= TASK ITEM =
Return the lines of the data below in which the string "height" occurs.

= EXCERPTED DATA =
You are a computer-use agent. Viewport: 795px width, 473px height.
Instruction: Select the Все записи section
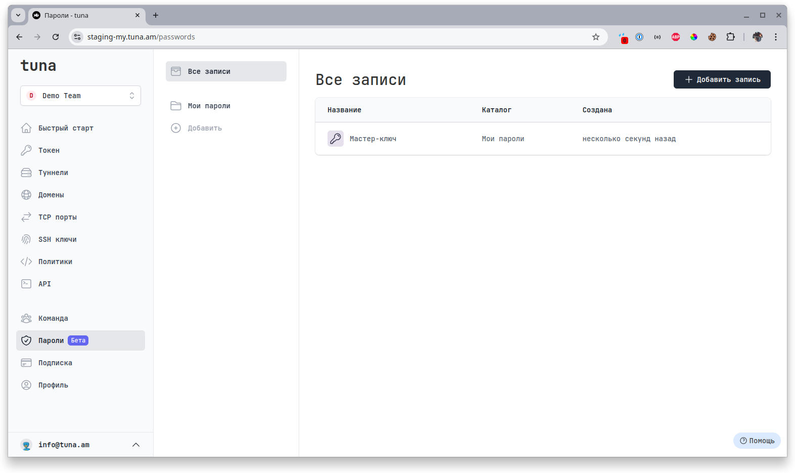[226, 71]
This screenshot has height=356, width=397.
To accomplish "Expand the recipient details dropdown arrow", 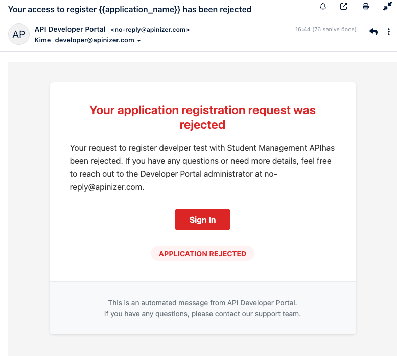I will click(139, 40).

* * *

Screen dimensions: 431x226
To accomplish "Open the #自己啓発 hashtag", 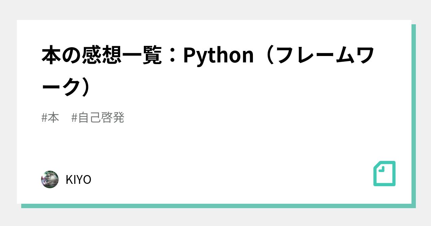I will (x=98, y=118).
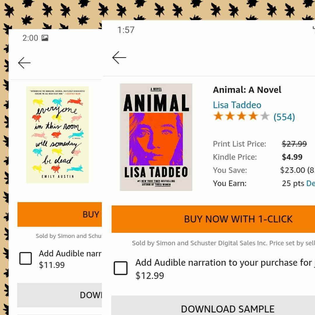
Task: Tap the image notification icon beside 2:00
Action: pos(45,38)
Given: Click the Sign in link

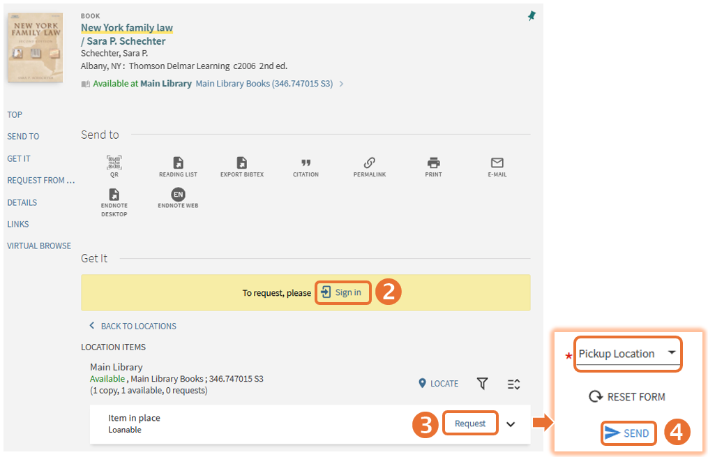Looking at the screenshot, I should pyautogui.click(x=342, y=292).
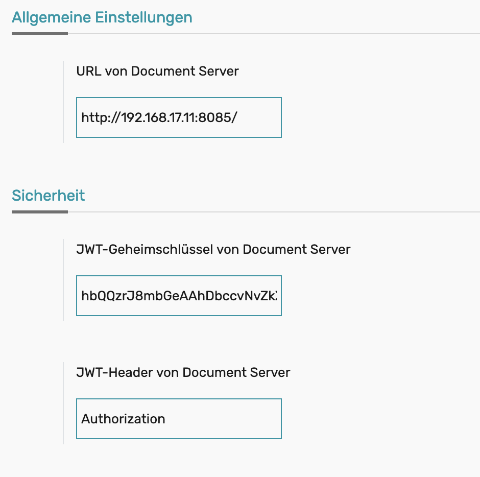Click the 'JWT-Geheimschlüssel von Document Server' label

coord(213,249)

= TASK SOLUTION =
You are a computer-use agent. Viewport: 795px width, 473px height.
This screenshot has height=356, width=397.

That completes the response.